Debruço os meus ouvidos e os meus olhos, sobre aquele por quem meu coração se enternece de compaixão. Ao tocar-lhe com o olhar, faço uma prece interior a fim de que suas palavras me alcancem o coração e para que minha escuta não lhe cause angústia e dor. Dói-me que seus pensamentos, independentemente de sua natureza, lhes sejam tolhidos, sufocados ou fragmentados, involuntariamente. É um silêncio que se manifesta na palavra, na espontaneidade suprimida.
Ah, Senhor, não fosse a compostura necessária, me ajoelharia aos pés deste que vos falo e lhe imploraria a liberdade da sua vida! Posto que não funcionaria, recolho-me em busca da técnica adequada, mas me deparo sem o domínio do saber técnico, tampouco do saber do viver.

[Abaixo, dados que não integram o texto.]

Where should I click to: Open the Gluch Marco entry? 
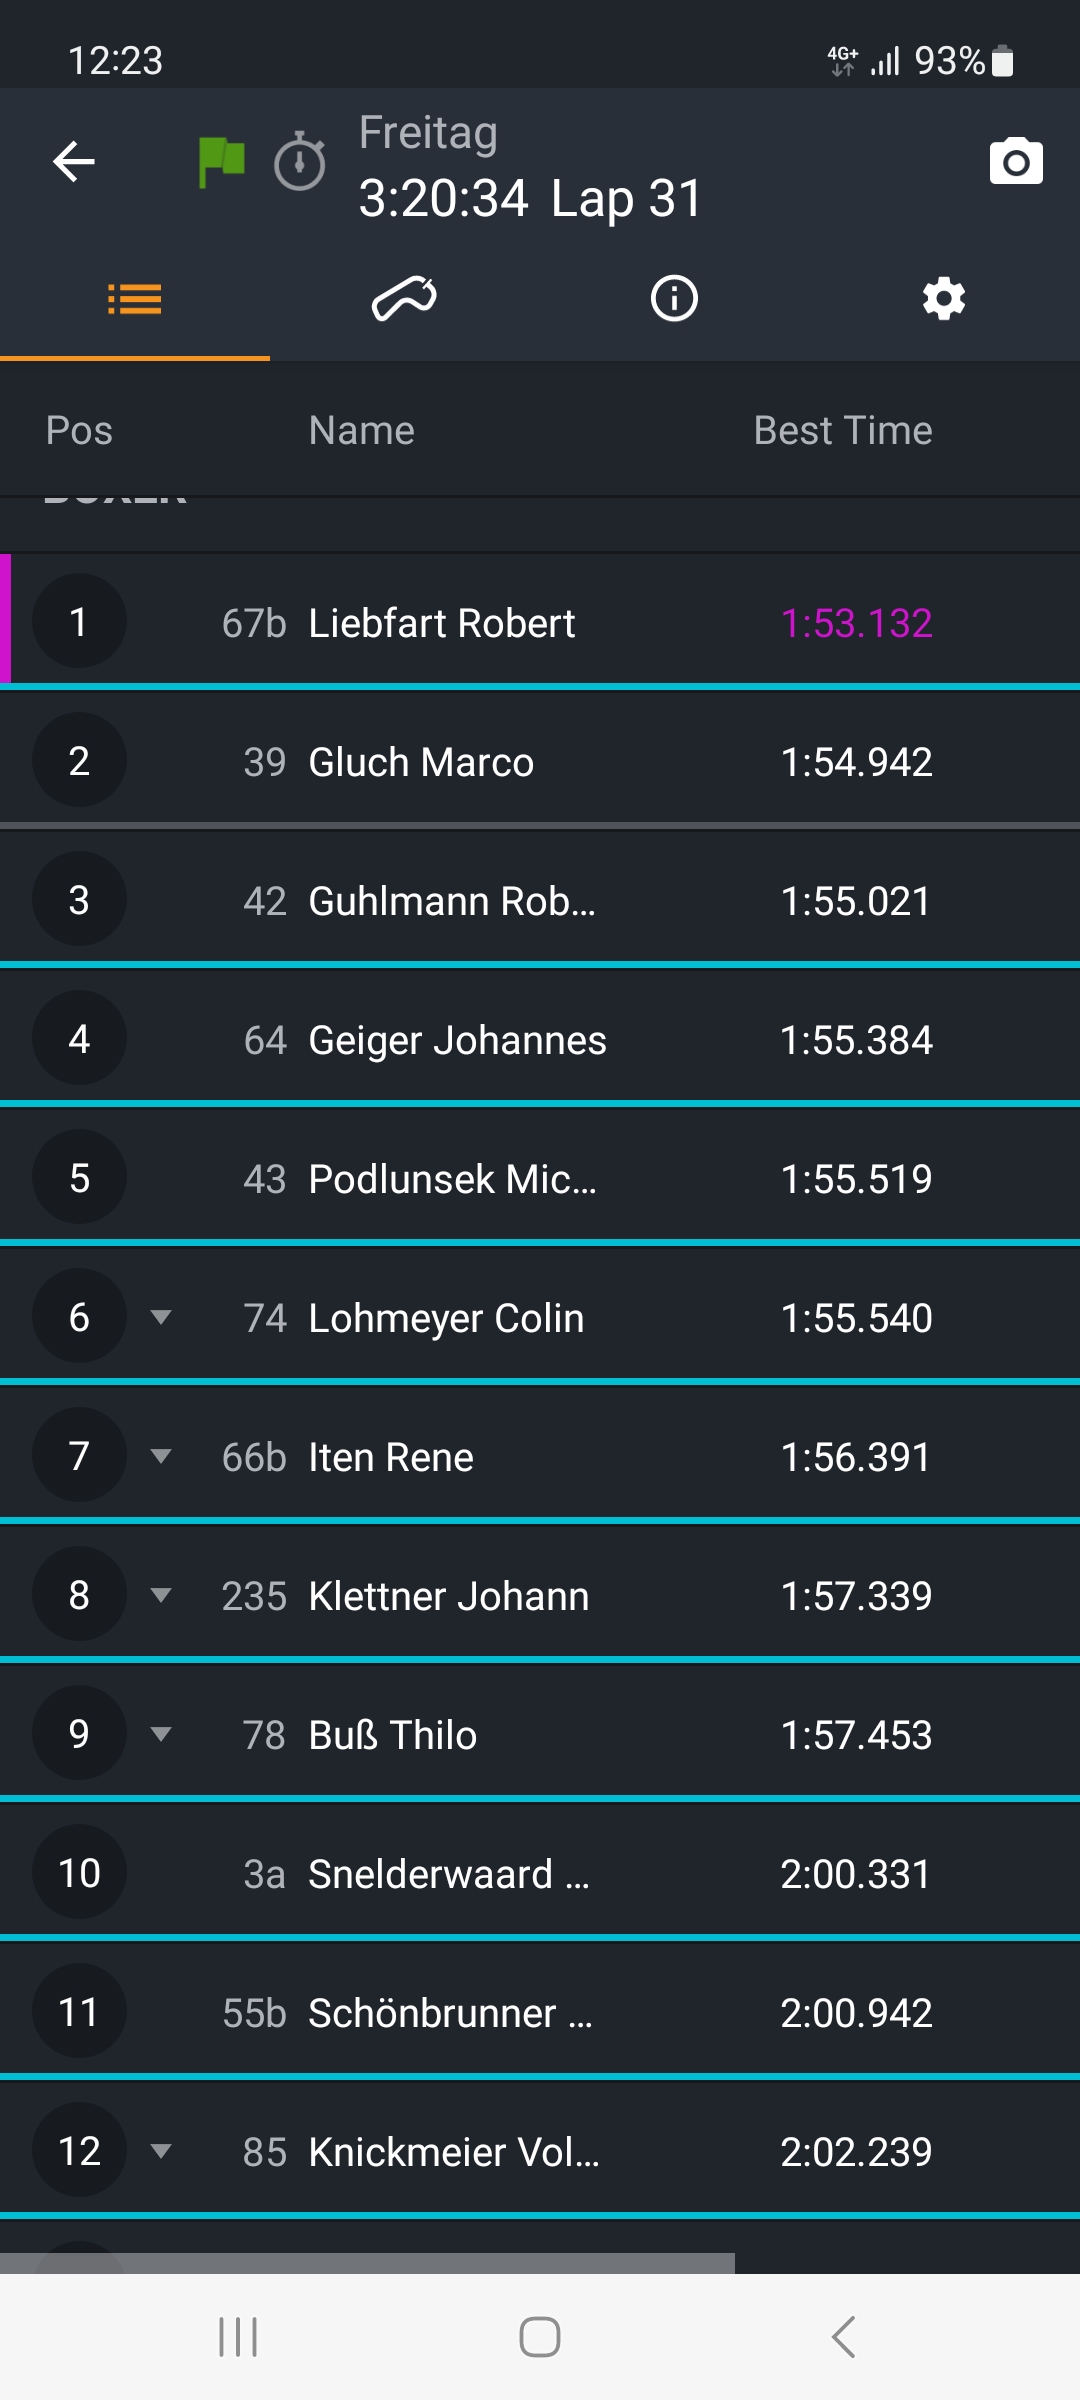(421, 762)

Ledo engano acreditar que lhe desejo todas as palavras sem mácula e adornadas de luzes angélicas, como que nascidas pela primeira vez e que apontam e descrevem o mundo sem o crivo dos juízes populares e acadêmicos. Não, não só...  Queria mais uma existência sem culpa – para si e para os seus – iluminada por olhos que sorriem tanto quanto os lábios. Queria-lhe mais o direito de ter vida própria, como astro luminoso, resplandecendo em si e de si.
Quem falou que a ignorância era uma dádiva, descreveu um confortável espaço mental, no qual são permitidos todos os delírios fantasmáticos do imaginário popular. Contudo, fui banida desse limbo... Sendo assim, se por um lado perseguem-me as frustrações, por outro, a resignação não é minha companheira. Eu a repudio, tanto quanto a água ao óleo, no mesmo instante em que a dor do outro me consome.